“La mia vita in pugno”, il libro che celebra il fotogiornalista Vito Liverani

In occasione del suo novantesimo compleanno lo celebra un volume, “La mia vita in pugno”, una biografia corredata da immagini di sport realizzata da due giornalisti amici  

Un compleanno, i suoi novant’anni, festeggiati il 5 febbraio in una cornice speciale, il milanese Circolo Hug, in presenza di tre generazioni di fotografi che hanno lavorato con lui o per lui e di giornalisti altrettanto datati che non hanno voluto mancare la presentazione del libro dal titolo “Vito Liverani – La mia vita in pugno”, di Bolis Editore. Una biografia curata da un vecchio amico, Sergio Meda, e dal figlio Federico, giornalista lui pure, presentato con affetto e simpatia da Gianni Mura. 

Liverani incarna la storia del fotogiornalismo sportivo italiano a partire dagli anni Cinquanta. Classe 1929, originario di Modigliana di Forlì, terzo di otto figli, a otto anni è con la famiglia a Milano, dove il padre ha aperto un ristorante. In quegli anni si presta alle consegne per i negozianti della zona, raccoglie un po’ di mance, dà i soldi in casa, si sente utile. A dodici anni smette di studiare, s’improvvisa garzone dello Studio Baratelli in via Passerella, un negozio del centro dove si fanno solo ritratti e fototessere. Scatta in lui da quel momento la febbre per la fotografia, il grande amore della sua vita.

Da Baratelli rimane circa due anni perché il lavoro, molto ridotto durante la guerra, fa dire al titolare “trovati un altro posto”. Nel 1943 si impiega presso stabilimento fototecnico Dotti & Bernini e completa la sua formazione professionale. Scalpita e va via, ma ci tornerà anni dopo, gli farà comodo avere uno stipendio aldilà del lavoro di fotografo che ha iniziato in proprio, con l’aiuto di Walter, suo fratello più grande. Il bacino di utenza è il quadrilatero di via Moretto, a Milano, dove sostano non meno di ottocento famiglie, di cui fotograferà le gite, i compleanni, i matrimoni, le fototessera di cui han tutti bisogno. Gioca su prezzi supercompetitivi perché il segreto sta nelle copie che gli richiedono in più occasioni. L’archivio è la sua prima grande intuizione, sarà la sua fortuna.

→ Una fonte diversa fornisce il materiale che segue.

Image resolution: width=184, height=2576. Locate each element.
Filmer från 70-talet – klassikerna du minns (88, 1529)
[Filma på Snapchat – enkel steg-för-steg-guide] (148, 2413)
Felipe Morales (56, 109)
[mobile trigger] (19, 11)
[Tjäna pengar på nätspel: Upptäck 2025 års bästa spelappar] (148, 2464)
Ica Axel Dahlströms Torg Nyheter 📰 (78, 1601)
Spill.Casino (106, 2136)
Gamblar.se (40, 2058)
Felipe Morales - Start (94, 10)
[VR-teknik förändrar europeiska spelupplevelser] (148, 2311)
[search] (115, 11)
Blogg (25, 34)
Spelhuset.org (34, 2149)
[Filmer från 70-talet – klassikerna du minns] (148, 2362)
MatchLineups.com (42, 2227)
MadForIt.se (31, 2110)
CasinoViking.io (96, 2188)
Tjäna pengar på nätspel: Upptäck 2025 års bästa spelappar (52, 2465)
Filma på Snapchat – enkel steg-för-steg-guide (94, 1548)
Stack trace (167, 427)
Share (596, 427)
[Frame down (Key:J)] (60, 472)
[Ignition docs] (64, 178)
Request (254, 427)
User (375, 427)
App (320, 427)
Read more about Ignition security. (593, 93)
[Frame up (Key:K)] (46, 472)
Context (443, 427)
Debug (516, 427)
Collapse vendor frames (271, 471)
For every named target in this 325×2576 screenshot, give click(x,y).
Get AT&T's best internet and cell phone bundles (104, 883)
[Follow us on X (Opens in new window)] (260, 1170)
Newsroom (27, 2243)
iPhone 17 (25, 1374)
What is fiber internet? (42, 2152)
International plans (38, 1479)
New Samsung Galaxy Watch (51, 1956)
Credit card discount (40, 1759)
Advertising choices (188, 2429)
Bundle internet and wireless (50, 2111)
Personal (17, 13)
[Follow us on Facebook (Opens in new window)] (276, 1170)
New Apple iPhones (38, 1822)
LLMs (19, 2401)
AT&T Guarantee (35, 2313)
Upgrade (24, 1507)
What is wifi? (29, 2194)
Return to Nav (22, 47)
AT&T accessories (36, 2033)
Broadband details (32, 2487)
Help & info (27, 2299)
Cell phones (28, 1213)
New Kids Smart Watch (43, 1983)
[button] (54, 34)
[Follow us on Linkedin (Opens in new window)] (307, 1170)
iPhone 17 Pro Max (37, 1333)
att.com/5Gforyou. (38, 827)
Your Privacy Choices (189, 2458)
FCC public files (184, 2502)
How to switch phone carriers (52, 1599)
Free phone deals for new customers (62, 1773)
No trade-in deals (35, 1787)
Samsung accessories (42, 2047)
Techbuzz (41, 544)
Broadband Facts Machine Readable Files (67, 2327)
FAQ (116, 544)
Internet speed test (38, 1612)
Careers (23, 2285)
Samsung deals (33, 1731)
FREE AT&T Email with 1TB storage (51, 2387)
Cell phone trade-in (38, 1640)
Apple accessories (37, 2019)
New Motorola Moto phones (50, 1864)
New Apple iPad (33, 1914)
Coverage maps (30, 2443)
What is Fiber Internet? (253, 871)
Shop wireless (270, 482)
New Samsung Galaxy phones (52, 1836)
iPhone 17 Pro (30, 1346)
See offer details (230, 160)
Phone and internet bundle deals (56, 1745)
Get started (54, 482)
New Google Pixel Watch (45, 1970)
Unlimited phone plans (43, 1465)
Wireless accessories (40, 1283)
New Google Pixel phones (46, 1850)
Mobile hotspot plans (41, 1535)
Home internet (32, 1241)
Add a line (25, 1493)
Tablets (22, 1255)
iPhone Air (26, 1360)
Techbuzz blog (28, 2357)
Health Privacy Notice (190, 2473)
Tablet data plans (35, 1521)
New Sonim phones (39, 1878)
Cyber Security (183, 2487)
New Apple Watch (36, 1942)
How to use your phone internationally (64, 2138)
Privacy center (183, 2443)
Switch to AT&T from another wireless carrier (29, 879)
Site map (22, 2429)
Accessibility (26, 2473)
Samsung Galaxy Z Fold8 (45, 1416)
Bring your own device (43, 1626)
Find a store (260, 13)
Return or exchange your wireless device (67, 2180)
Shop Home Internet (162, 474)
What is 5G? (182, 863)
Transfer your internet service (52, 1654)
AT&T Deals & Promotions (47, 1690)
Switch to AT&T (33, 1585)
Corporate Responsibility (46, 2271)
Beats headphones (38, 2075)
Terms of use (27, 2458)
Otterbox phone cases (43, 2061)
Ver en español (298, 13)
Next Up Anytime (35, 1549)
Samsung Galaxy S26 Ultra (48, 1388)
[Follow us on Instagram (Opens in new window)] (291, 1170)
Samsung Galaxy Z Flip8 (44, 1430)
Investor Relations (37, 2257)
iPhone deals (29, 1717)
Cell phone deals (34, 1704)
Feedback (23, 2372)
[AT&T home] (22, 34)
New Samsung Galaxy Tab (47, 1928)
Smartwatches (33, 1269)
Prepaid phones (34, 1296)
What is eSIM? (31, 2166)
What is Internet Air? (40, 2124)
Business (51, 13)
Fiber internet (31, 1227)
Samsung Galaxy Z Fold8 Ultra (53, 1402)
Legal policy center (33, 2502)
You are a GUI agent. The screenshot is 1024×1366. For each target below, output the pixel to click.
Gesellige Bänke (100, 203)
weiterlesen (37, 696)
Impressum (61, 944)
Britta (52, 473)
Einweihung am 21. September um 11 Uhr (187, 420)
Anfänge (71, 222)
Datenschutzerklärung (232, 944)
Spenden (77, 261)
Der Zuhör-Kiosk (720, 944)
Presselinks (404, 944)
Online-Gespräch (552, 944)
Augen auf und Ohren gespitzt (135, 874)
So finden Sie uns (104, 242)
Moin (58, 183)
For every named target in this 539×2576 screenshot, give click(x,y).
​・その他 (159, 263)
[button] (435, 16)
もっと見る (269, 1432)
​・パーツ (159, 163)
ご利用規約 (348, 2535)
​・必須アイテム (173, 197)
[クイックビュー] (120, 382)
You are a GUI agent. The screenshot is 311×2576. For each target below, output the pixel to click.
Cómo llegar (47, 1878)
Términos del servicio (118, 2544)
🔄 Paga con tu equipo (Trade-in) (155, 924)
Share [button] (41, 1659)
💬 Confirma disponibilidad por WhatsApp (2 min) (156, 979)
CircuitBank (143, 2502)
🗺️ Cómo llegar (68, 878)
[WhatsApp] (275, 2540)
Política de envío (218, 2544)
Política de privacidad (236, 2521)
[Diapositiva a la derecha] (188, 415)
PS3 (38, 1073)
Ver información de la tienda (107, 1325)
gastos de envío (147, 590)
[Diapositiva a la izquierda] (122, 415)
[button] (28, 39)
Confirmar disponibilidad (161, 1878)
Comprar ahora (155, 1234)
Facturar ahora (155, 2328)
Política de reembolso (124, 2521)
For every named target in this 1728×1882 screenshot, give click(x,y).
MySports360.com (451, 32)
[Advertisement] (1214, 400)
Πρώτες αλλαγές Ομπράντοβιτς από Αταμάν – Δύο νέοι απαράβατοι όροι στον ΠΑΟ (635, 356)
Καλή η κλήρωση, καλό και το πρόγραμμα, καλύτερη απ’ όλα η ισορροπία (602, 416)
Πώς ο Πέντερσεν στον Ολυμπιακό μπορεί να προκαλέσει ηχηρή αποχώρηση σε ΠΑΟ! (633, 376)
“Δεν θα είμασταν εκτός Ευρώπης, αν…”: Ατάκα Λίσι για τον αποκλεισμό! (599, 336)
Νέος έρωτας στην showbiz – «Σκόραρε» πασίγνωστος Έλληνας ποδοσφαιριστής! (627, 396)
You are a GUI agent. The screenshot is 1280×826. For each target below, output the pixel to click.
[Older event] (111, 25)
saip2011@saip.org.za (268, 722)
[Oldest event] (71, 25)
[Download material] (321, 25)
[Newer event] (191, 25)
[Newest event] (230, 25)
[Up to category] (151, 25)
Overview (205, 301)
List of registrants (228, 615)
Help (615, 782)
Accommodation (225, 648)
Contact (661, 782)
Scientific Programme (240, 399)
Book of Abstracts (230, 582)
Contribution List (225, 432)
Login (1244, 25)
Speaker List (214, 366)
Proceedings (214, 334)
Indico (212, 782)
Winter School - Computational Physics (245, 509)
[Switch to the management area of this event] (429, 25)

A diciotto anni scopre la boxe: disputerà da dilettante trentasei incontri, dapprima peso piuma poi peso leggero. Unendo le due passioni, pugilato e fotografia, s’inventa anche un nuovo lavoro: in palestra ritrae i pugili che la frequentano e anche chi pugile non sarà mai ma che vorrebbe atteggiarsi a boxeur. Anche qui le copie valgono il disturbo, sono un business. 

Il passo successivo sono le prime esperienze a bordo ring, quando fotografa le riunioni di boxe al Teatro Principe di Milano o al Palalido. Le competenze maturate sul ring lo aiutano a cogliere l’attimo in cui scattare, il colpo d’occhio è fenomenale. È un ottimo autodidatta, ha carattere da vendere e voglia di arrivare, non per i soldi ma per quello che i soldi consentono.

Nello sport troverà modo di esprimere il suo talento, dapprima con il pugilato, poi con il ciclismo il calcio e tutte le altre discipline. 

Stargli dietro è difficile, lo sanno per primi i dipendenti e i collaboratori, per la carica vitale che pare inesauribile. Comincia a fare soldi veri, ne farà (e ne spenderà) un sacco, con una piccola vanteria, riassumibile in una frase che è una rivendicazione: “Nessuno potrà mai lamentare di avanzare una lira che è una da me”.

Nel 1954 cambia nome all’agenzia, da Foto Liverani a Olympia Fotocronache, che diventerà una delle più importanti agenzie fotografiche d’Italia, di certo la prima in ambito sportivo. Sono anni di grande lavoro e di successi, che proiettano Liverani nel gotha del fotogiornalismo italiano, con Vincenzo Carrese, Tullio Farabola e Giancolombo. Alla fine del 1980 cede l’Olympia a chi gliela strapaga, senza segnalare che il motore dell’agenzia, lui, non è in vendita. Ci riprova, perché l’inattività – vivere di rendita oziando – non fa per lui e gli acquirenti dell’Olympia si sono dimenticati di fargli firmare il patto di non concorrenza.

Nel 1981, otto mesi più tardi, dà vita a Omega Fotocronache, e la storia ricomincia, sino al 2011 quando, ottantaduenne, gli dicono che è ora di smettere. Ma quel suggerimento, motivato dal cardiologo che da sempre lo ha in cura, segnerà il suo sentirsi inutile. Disagio comprensibile visto che per settant’anni ha lavorato non meno di 17 ore al giorno.